El minimalismo que propone este libro, conceptual y formalmente, constituye hoy en día un canal efectivo para descifrar y poner en circulación la molestia, el desagrado, la resistencia individual frente al avance de la sociedad de masas y de la globalización.
Una última acotación. De carácter personal, para continuar con el aura de los párrafos anteriores. Voy por soleares. Yo también conocí a San Bernardino en mi infancia. En el edificio Pompei de la avenida Cristóbal Mendoza pasé varias vacaciones, en casa de mi abuela Emilia. Por allí paseaba, montado en la carreta de Darío. Lo recuerdo con demasiada frecuencia. Hay algo allí de primavera archivada, como dice Aquiles Nazoa en un poema. Pasaron muchos siglos de mi vida, y luego de estertores y de júbilos, volví a caminar sobre el asfalto de sus calles y por el cemento de sus aceras. La sensación que tuve fue la de desplazamiento. Un desplazamiento de sentido.
El significante se había vaciado de significado, y sólo quedaban los edificios, las estructuras vacías de contenido. O al contrario, aún estaban los contenidos, pero el art decó de muchos de esos edificios carecía ya de alguna significación, reposaban contra el espacio, sobreviviendo ya como fantasmas. Entendí entonces, desde el estómago, qué cosa es lo que ha ocurrido en estos doce años rojos. Nos han vaciado el paisaje. Pasamos y paseamos por las calles, por avenidas y autopistas (lo que va quedando de todo eso) y nos sentimos extrañados, sin sentido de pertenencia y, definitivamente, sin pertenecer. Desplazaron el paisaje, cambiaron el huso horario, la bandera y el escudo.

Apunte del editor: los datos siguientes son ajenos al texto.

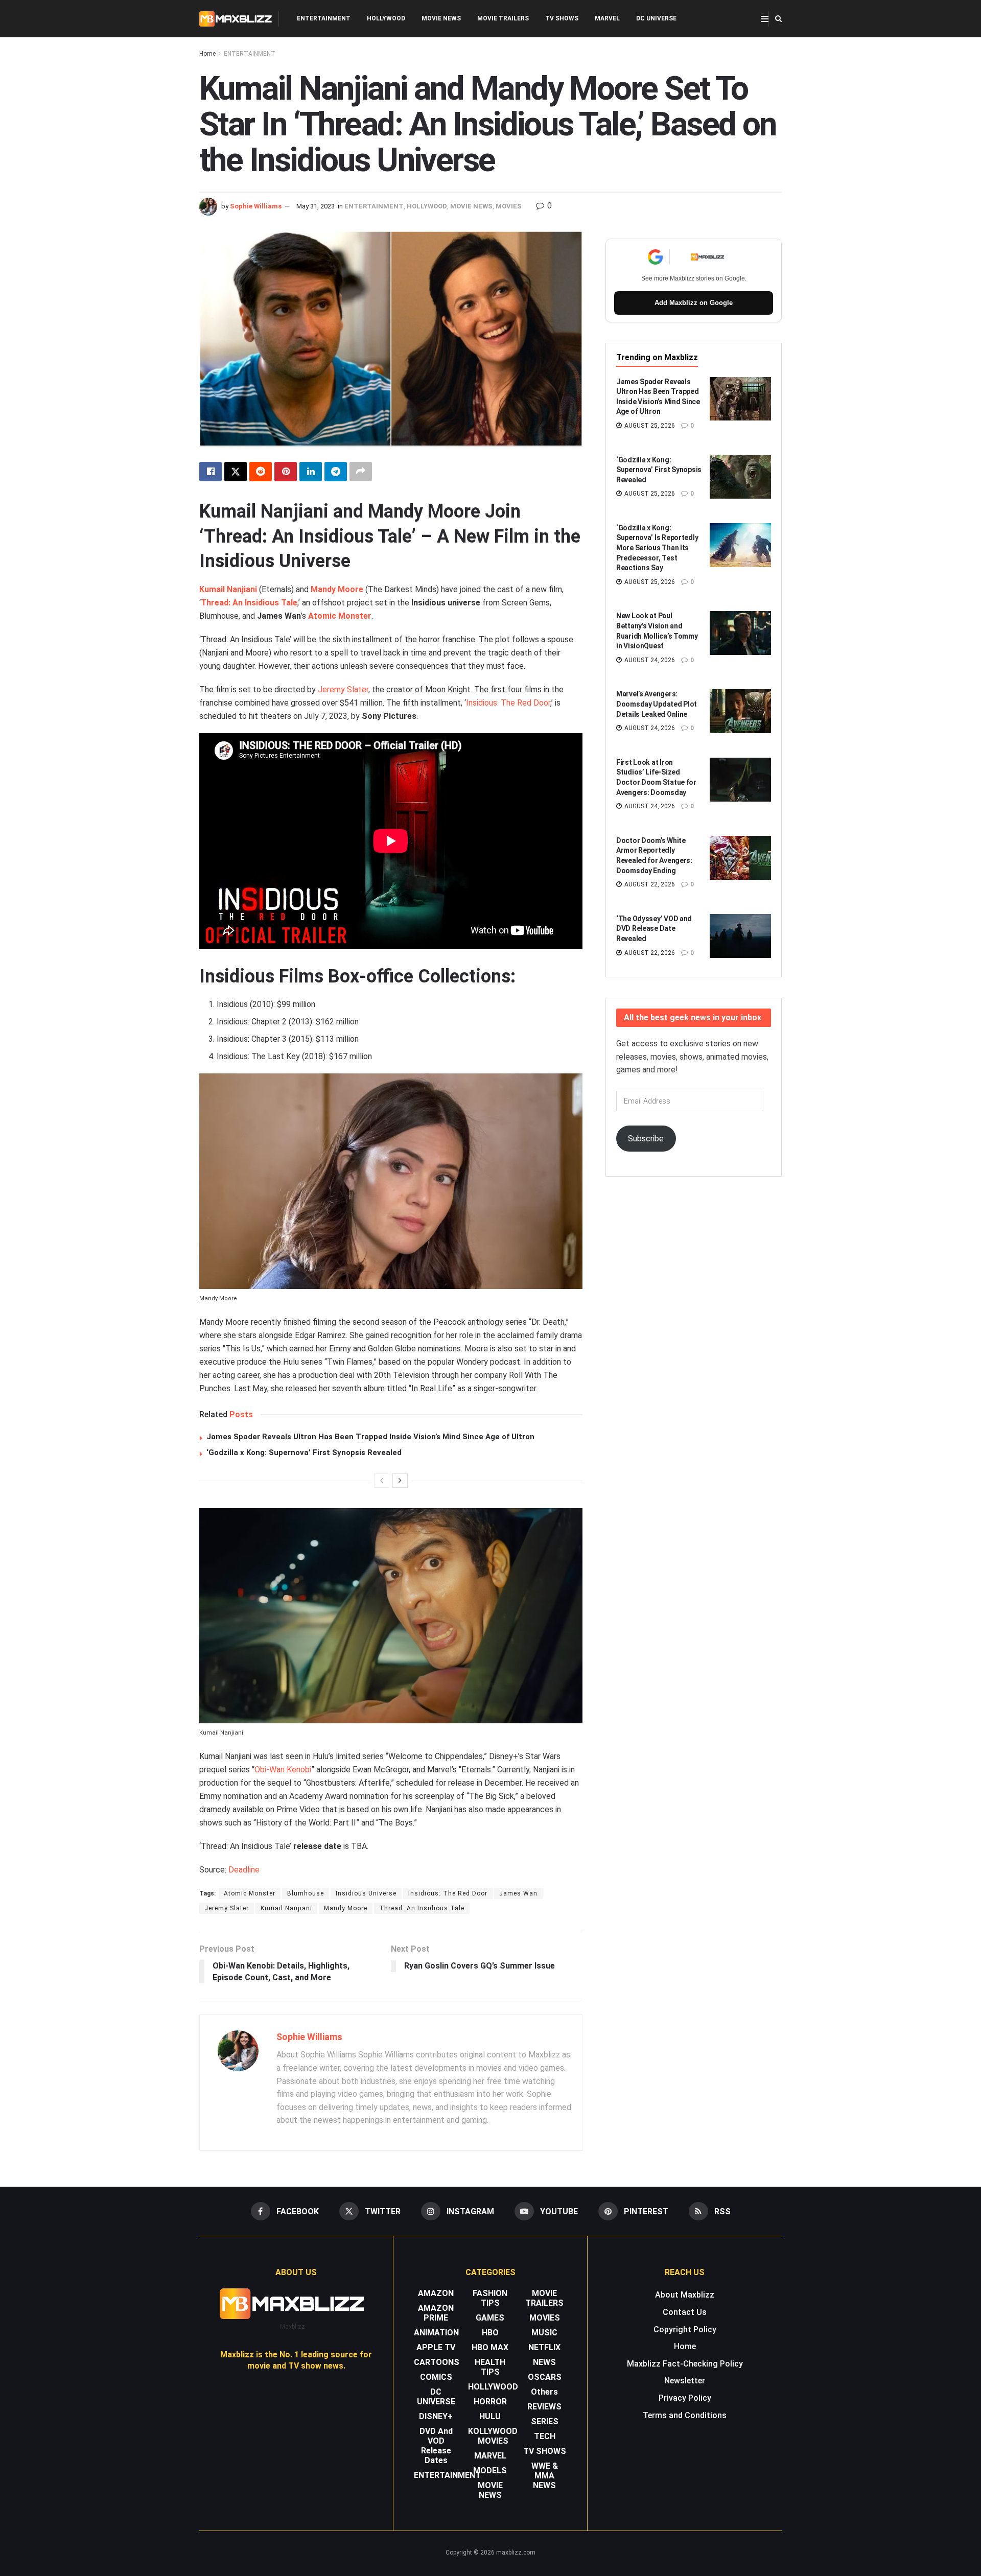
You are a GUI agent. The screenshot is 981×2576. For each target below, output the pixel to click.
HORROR (490, 2401)
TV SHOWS (561, 18)
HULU (490, 2416)
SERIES (544, 2421)
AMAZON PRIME (436, 2313)
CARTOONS (436, 2362)
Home (207, 53)
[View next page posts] (400, 1480)
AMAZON (436, 2293)
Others (544, 2392)
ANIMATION (436, 2332)
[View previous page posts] (381, 1480)
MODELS (490, 2470)
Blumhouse (305, 1893)
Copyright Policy (684, 2329)
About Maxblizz (684, 2295)
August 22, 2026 (649, 884)
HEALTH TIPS (490, 2367)
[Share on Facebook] (210, 471)
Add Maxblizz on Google (694, 303)
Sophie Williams (256, 206)
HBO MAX (490, 2347)
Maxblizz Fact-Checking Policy (685, 2364)
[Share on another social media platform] (360, 471)
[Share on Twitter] (235, 471)
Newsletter (684, 2380)
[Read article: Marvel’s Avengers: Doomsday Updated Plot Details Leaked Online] (740, 711)
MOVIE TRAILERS (503, 18)
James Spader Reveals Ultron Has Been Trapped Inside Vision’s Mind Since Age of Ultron (370, 1436)
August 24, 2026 (649, 660)
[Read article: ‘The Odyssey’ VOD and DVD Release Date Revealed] (740, 936)
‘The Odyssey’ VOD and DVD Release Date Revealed (654, 929)
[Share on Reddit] (260, 471)
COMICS (436, 2377)
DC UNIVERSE (656, 18)
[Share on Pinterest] (285, 471)
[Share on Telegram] (335, 471)
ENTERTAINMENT (324, 18)
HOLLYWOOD (386, 18)
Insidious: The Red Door (508, 703)
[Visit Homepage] (235, 19)
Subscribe (646, 1138)
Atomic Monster (339, 616)
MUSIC (544, 2332)
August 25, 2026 (649, 425)
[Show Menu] (764, 19)
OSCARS (545, 2377)
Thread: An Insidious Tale (249, 602)
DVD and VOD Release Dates (436, 2445)
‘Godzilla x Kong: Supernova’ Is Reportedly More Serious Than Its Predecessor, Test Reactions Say (657, 548)
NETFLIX (544, 2347)
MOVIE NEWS (441, 18)
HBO (490, 2332)
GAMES (490, 2318)
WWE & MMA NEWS (544, 2475)
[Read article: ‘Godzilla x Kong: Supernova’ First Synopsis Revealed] (740, 477)
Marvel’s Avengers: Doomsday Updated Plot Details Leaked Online (656, 704)
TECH (544, 2436)
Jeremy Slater (343, 689)
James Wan (518, 1893)
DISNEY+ (436, 2416)
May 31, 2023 (315, 206)
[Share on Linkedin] (310, 471)
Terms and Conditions (685, 2415)
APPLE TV (435, 2347)
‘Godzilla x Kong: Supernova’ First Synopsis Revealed (304, 1452)
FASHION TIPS (490, 2298)
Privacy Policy (685, 2398)
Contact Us (685, 2312)
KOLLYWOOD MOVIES (493, 2436)
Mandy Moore (337, 589)
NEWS (544, 2362)
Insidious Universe (366, 1893)
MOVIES (509, 206)
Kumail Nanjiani (228, 589)
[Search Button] (778, 18)
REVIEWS (544, 2406)
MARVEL (607, 18)
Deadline (244, 1870)
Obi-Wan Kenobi (282, 1769)
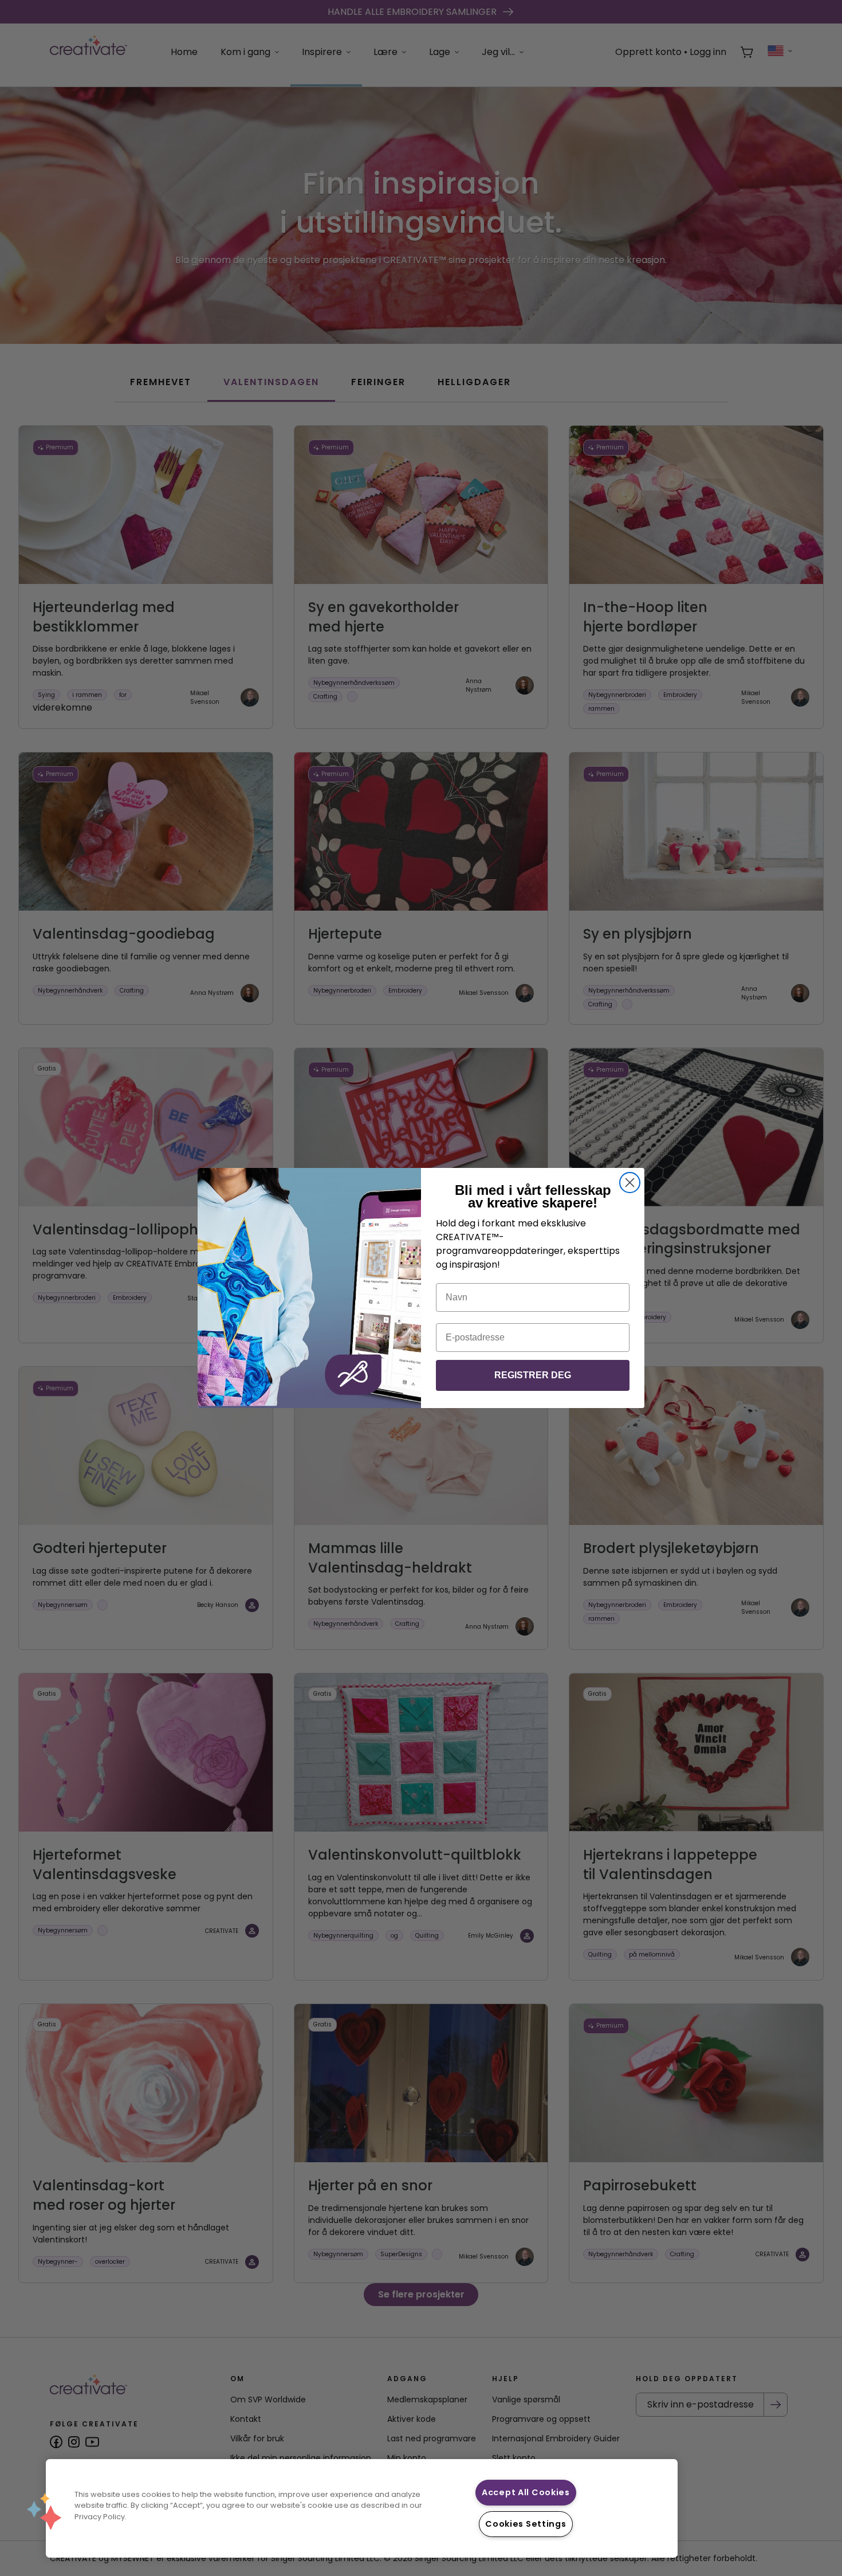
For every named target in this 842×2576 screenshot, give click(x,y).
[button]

Todavía no tengo claro si esto es un asunto de la edad o una consecuencia política. Da lo mismo y a lo mejor es lo mismo. Ese estar en el aire, sin orientación alguna, quizás sea el precio que hay qué pagar por haber vivido en la burbuja petrolera de la Venezuela saudita, sin muchas preocupaciones y sin solución de continuidad.
Aún hay gente que habla de esos tiempos, exclamando la frase mentirosa cuando éramos felices y no lo sabíamos. No era que no lo sabíamos, simplemente fue una burbuja. Por suerte, existen libros como Crónicas desde San Bernardino para retomar la historia personal. El sentido, dice Deleuze, no es nunca principio ni origen, es producto. No está por descubrirse, ni restaurarse ni reemplazarse; está por producirse con nuevas maquinarias.